S'exprimant après sa rencontre avec M. Kerry, le Premier ministre israélien Benjamin Netanyahu a estimé que «pour que la diplomatie ait une quelconque chance de réussir, elle doit être accompagnée d'une menace militaire crédible».

Les États-Unis estiment à 45 le nombre de sites liés au programme d'armes chimiques en Syrie et sont d'accord avec la Russie pour évaluer le stock à 1000 tonnes, selon un responsable américain.

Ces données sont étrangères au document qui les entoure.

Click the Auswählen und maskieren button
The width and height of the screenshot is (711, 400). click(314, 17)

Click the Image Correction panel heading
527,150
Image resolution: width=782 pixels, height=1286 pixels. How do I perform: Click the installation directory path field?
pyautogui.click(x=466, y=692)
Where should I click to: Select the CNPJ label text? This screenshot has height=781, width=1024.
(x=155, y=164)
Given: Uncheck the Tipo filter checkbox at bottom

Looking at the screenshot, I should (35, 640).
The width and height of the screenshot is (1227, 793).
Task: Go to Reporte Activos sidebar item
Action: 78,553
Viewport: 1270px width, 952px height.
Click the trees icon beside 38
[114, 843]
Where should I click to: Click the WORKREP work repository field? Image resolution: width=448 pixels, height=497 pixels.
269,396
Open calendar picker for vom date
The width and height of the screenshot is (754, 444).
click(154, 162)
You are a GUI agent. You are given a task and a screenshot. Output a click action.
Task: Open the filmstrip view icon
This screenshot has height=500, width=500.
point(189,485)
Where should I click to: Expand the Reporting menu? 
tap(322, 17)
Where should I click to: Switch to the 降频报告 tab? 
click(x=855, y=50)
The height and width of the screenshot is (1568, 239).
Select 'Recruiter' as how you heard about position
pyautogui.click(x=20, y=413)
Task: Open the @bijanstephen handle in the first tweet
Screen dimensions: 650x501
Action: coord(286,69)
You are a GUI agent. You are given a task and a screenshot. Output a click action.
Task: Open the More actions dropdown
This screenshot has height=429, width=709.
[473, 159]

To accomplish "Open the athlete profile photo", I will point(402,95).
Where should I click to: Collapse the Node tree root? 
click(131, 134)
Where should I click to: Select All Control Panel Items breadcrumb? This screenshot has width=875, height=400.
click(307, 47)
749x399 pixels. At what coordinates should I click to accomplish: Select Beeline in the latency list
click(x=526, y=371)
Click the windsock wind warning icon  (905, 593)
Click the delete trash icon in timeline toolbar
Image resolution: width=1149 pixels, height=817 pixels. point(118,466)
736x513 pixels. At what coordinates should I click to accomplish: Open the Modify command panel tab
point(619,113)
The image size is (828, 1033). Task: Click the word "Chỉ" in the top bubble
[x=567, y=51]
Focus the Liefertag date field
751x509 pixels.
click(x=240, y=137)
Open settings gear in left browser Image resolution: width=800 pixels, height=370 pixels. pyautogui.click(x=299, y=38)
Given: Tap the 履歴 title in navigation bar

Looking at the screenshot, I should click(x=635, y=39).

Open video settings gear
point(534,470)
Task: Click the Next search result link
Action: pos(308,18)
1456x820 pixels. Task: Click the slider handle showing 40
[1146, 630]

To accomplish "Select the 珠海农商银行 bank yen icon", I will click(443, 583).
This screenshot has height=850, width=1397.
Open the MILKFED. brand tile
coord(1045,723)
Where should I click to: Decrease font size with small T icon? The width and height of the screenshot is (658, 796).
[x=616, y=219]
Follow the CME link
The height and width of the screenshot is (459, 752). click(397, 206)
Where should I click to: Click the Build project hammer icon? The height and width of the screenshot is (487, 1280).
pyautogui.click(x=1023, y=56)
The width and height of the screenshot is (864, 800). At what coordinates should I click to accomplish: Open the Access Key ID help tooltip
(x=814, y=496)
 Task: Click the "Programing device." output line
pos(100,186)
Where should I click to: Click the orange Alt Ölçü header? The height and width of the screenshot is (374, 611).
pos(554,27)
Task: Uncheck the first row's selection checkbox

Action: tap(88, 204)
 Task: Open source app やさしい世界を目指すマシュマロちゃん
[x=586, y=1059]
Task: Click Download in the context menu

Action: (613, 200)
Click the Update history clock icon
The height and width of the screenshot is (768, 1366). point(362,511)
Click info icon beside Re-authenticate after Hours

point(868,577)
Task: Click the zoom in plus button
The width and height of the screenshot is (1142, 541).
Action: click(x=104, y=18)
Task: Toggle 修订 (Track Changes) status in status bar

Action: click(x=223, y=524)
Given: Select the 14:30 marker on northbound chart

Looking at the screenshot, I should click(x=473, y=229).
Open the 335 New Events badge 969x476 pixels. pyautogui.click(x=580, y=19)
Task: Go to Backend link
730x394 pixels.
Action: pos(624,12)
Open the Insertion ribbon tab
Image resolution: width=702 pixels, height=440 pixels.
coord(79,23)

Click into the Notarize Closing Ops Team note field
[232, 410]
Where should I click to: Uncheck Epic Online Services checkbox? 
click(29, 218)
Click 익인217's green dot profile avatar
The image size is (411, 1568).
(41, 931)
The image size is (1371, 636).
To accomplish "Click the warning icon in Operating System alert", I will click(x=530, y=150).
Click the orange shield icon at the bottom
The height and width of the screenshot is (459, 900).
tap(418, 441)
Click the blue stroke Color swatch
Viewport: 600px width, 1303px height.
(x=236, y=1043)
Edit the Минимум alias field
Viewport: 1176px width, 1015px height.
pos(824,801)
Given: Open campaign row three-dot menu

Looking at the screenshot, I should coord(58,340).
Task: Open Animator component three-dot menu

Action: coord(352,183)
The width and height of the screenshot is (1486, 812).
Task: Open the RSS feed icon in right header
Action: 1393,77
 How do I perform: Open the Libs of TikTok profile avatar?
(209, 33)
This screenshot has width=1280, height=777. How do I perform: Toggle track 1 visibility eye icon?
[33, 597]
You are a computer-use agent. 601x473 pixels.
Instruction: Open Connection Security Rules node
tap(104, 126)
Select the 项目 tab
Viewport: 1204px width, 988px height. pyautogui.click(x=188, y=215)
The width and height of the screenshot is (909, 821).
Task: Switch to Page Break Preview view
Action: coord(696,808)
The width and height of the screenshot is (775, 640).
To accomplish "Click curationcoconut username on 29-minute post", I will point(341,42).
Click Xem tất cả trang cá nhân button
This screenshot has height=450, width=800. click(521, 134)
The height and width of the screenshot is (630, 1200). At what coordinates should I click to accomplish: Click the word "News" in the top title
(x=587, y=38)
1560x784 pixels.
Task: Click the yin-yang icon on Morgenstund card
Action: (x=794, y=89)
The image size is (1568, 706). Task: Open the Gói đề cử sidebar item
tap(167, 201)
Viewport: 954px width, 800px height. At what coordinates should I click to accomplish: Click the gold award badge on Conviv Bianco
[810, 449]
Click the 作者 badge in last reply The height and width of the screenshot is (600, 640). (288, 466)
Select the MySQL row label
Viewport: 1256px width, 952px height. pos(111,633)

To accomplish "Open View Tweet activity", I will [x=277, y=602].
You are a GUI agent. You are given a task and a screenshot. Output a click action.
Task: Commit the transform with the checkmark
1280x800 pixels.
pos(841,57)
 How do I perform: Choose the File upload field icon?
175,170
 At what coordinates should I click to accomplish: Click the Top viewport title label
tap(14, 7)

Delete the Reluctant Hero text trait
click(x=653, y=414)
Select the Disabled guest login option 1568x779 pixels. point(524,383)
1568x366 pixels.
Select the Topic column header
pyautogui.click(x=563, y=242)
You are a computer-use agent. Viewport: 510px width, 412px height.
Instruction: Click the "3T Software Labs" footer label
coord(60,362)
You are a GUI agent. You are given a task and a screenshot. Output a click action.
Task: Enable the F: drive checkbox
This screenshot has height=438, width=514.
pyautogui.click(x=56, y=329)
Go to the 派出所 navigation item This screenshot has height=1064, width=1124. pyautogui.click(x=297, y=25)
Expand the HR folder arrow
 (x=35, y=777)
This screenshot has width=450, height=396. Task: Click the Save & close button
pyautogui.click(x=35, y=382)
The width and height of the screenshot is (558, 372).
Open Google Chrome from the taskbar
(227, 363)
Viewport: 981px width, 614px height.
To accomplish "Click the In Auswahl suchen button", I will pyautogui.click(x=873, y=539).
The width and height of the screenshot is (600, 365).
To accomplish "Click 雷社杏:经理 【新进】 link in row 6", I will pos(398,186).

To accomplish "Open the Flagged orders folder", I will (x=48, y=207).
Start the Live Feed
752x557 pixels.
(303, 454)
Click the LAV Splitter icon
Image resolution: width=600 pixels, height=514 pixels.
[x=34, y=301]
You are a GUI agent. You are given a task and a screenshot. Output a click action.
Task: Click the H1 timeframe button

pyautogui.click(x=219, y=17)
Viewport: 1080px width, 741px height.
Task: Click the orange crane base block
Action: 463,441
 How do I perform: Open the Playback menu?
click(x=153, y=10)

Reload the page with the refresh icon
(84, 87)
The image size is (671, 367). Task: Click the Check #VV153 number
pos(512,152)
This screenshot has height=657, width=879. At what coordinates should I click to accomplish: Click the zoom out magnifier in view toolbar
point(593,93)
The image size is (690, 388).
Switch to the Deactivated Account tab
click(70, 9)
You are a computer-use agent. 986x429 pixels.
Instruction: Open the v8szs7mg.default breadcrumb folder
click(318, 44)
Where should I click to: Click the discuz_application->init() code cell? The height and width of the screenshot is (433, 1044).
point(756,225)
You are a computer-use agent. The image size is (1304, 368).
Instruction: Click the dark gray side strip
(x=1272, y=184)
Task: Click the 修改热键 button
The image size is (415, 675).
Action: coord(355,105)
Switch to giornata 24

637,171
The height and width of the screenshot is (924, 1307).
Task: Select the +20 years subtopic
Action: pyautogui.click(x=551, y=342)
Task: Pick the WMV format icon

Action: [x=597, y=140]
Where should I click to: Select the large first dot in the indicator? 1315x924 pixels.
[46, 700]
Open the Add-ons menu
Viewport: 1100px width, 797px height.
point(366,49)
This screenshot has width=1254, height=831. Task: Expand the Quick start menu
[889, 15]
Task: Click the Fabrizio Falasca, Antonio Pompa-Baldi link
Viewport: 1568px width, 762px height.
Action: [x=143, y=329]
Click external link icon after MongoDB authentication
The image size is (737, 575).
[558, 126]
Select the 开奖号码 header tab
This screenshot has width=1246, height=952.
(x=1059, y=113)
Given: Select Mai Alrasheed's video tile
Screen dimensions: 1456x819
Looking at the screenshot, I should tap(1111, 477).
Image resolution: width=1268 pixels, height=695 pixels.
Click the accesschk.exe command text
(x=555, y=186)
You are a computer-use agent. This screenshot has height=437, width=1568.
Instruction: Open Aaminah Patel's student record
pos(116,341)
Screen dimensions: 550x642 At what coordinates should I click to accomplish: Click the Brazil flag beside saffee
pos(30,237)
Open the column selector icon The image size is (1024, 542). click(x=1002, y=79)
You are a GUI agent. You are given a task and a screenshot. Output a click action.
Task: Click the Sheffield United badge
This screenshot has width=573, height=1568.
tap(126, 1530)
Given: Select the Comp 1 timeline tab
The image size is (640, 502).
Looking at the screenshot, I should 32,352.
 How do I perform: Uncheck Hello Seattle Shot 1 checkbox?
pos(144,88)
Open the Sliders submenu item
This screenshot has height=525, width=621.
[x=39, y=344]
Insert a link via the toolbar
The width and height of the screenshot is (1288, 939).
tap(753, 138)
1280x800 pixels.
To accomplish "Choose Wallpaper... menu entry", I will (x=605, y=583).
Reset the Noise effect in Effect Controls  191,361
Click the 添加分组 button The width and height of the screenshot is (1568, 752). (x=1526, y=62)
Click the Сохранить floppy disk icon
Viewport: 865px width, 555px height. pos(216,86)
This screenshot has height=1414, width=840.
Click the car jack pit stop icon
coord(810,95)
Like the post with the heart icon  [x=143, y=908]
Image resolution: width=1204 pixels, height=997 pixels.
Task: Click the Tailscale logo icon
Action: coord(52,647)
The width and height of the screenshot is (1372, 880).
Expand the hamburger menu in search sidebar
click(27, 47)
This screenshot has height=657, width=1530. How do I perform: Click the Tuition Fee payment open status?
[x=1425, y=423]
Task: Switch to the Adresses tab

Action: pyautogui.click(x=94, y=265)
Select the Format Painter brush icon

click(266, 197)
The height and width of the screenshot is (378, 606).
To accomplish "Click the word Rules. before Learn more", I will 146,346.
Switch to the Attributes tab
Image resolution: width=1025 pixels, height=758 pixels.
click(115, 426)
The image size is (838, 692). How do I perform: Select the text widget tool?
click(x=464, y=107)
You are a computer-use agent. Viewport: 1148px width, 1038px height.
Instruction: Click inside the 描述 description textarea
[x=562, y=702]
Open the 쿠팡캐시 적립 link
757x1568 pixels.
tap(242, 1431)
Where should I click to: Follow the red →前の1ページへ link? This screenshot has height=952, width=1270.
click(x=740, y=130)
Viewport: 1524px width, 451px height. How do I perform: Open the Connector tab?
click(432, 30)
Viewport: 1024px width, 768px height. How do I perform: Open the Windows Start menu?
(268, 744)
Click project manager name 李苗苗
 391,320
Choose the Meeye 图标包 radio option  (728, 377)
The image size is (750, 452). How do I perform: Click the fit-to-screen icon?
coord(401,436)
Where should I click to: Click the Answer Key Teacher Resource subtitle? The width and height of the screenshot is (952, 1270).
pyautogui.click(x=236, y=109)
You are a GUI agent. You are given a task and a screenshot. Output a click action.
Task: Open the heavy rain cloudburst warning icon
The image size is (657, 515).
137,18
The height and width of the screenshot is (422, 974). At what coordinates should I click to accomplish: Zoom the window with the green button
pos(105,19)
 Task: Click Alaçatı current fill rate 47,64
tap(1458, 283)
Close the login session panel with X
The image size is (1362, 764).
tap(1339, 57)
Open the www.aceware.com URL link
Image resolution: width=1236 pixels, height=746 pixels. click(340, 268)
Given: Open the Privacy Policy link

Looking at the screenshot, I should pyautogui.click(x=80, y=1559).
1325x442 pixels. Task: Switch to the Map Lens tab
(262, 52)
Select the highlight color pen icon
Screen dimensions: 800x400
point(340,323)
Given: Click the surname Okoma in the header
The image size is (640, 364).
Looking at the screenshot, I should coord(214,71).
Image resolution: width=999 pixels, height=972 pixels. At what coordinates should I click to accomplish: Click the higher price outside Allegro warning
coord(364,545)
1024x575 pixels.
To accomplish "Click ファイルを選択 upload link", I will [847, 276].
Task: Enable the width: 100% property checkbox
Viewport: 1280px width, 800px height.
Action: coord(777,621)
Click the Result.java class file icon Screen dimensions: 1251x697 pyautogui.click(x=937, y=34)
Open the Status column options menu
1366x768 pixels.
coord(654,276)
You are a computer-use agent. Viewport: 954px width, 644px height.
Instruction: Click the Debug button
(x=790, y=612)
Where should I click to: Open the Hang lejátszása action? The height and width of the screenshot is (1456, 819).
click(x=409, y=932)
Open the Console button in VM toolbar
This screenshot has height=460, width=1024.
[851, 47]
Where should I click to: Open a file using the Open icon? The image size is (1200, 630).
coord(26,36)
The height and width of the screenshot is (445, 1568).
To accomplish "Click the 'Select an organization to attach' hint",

Tout en laissant entendre que la Russie pourrait dans l'avenir soutenir un recours à la force en cas de non-respect de l'accord, le chef de la diplomatie russe a prévenu que Moscou vérifierait minutieusement toutes les informations accusant le gouvernement syrien.

A New York, les Nations unies ont formellement accepté samedi la demande d'adhésion de la Syrie à la Convention de 1993 interdisant les armes chimiques.

MM. Kerry et Lavrov ont convenu d'une nouvelle réunion «à New York autour du 28 septembre», afin de fixer une date pour une conférence de paix sur la Syrie.

Celle-ci risque d'être compliquée à mettre en oeuvre si l'on en croit les conclusions d'une étude de l'institut de défense britannique IHS Jane's, publiées lundi par le Daily Telegraph.

Des jihadistes et des islamistes membres de groupes extrémistes forment près de la moitié des forces rebelles qui combattent le régime syrien, selon cette étude qui doit être publiée cette semaine.